NORMATIVE
La conservazione sostitutiva, regolamentata dal DM del 23 Gennaio 2004, si applica ai documenti rilevanti ai fini fiscali:
- scritture ausiliarie nelle quali devono essere registrati gli elementi patrimoniali e reddituali
- scritture ausiliarie di magazzino
- registro dei beni ammortizzabili
- bilancio d’esercizio, composto da stato patrimoniale, conto economico e nota integrativa
- documenti che per legge devono essere allegati al bilancio d’esercizio: relazione sulla gestione, relazione dei sindaci, relazione dei revisori contabili
- libri sociali: libro dei soci, libro delle obbligazioni, libro delle adunanze, ecc.
- registri prescritti ai fini dell’Iva, quali ad esempio: il registro degli acquisti, il registro dei corrispettivi, il registro delle fatture emesse, ecc
- dichiarazioni fiscali (UNICO, IVA,ecc.)
- modulistica inerente i pagamenti (ad esempio i modelli F24 e F23)
- fatture e documenti simili
- documenti di trasporto
I documenti non rilevanti ai fini fiscali quali:
- conferme ordine di vendita
- contratti
- estratti conto
- ecc.
Le regole del decreto non si applicano invece ai documenti del settore doganale, delle accise e delle imposte di consumo, per i quali rimangono valide le regole di conservazione cartacea:
- documenti relativi al settore delle accise
- documenti relativi al settore dei consumo
Non possono essere emessi in forma informatica né le ricevute fiscali, per le quali devono essere utilizzati gli appositi moduli prodotti dalle tipografie autorizzate, né gli scontrini fiscali (emessi tramite gli appositi registratori di cassa).
Il processo di conservazione sostitutiva è preceduto dalla fase di archiviazione elettronica dei documenti informatici. Questa fase è attuata mediante una procedura libera e non soggetta a particolari norme operative, tipiche invece del processo di conservazione.
La procedura di conservazione delle fatture emesse o ricevute e degli altri documenti, si articola nelle seguenti fasi:
Archiviazione
L’Agenzia delle entrate ha precisato che i documenti devono essere emessi come documenti statici e non modificabili. A tal fine non devono contenere macroistruzioni o codici eseguibili. Il documento informatico può essere generato in due modalità
- attraverso il processo di scansione del documento cartaceo, con la conversione del documento da analogico a digitale tramite acquisizione e memorizzazione della sua immagine. E questo il caso delle fatture di acquisto ricevute dai fornitori.
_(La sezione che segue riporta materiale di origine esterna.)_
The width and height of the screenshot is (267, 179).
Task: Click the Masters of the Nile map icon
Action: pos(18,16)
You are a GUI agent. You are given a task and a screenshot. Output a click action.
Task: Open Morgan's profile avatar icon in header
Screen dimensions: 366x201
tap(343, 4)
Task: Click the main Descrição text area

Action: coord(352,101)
- generando direttamente, attraverso strumenti informatici, il documento informatico vero e proprio. E questo il caso delle fatture di vendita e degli altri documenti emessi dai sistemi gestionali-contabili.
L’apposizione della firma elettronica qualificata al documento informatico, da parte dell’emittente, garantisce l’integrità e l’autenticità del documento stesso.
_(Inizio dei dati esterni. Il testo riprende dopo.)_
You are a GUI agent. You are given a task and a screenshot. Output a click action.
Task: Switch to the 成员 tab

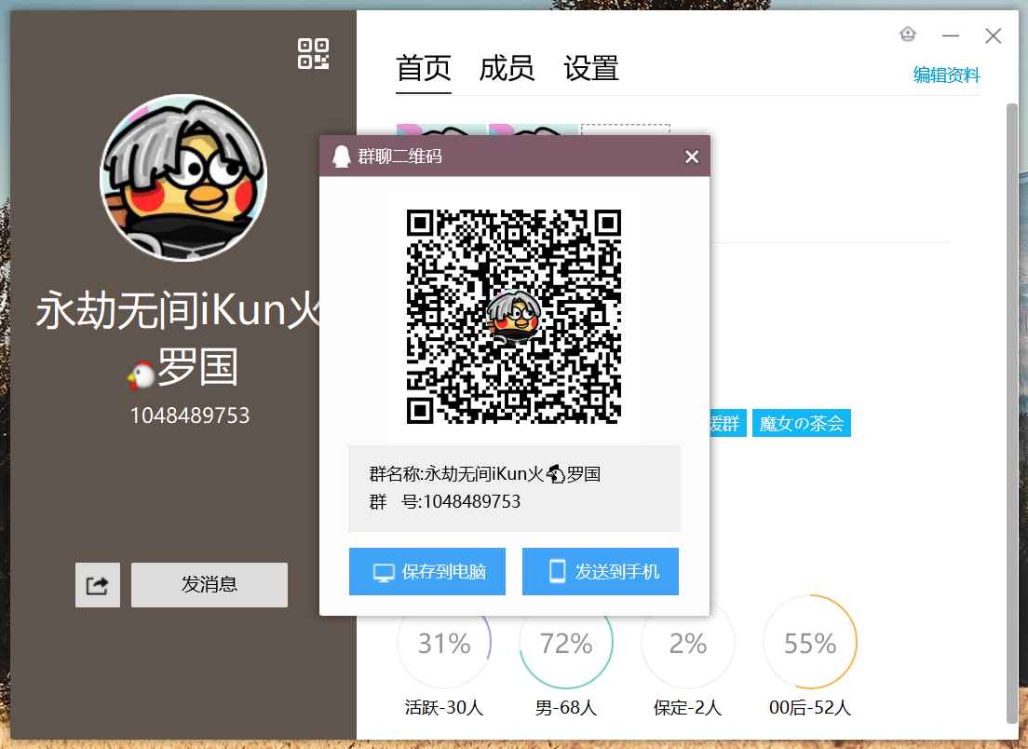click(x=507, y=69)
L’attestazione della data di formazione del documento informatico è invece garantita dall’apposizione del riferimento temporale.
Con il processo di archiviazione si memorizza il documento e lo si classifica in modo da consentirne l’accesso in modo facile per chiavi di ricerca.
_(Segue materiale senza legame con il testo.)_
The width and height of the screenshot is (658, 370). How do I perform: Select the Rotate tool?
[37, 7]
Per le fatture attive e passive, la normativa prevede che la ricerca dei documenti avvenga tramite le chiavi di ricerca:
- nome
- ragione sociale
- codice fiscale
- partita iva
- data e numero documento
- associazioni logiche.
Memorizzazione
La Memorizzazione consiste nella trasposizione del documento informatico su un qualsiasi idoneo supporto, attraverso un processo di elaborazione.
Il documento può essere memorizzato su qualsiasi supporto, a condizione che sia garantita la leggibilità nel tempo ed assicurato l'ordine cronologico, senza soluzione di continuità per ciascun periodo d'imposta.
In altre parole, le fatture devono essere memorizzate senza buchi o doppioni di protocollo IVA.
Sottoscrizione elettronica e Marca temporale
Il processo di conservazione ha lo scopo di rendere i documenti non deteriorabili per il periodo di tempo durante il quale la conservazione è obbligatoria, secondo quanto stabilito dalle norme tributarie e civilistiche.
Il processo di conservazione sostitutiva estrae i documenti da conservare, ne verifica la validità e si conclude con l'apposizione della firma digitale, da parte del responsabile del procedimento,e della marca temporale, sul cosiddetto "file di chiusura, contenente l'impronta dei documenti informatici estratti.
La marca temporale viene fornita da un ente certificatore terzo accreditato e permette di apporre al file di chiusura firmato, la "data certa" di conclusione del processo.
Il processo di conservazione deve essere effettuato con cadenza almeno quindicinale per le fatture e con cadenza almeno annuale per tutti gli altri documenti.
Il contribuente deve conservare il documento cartaceo, fino alla conclusione del processo di conservazione.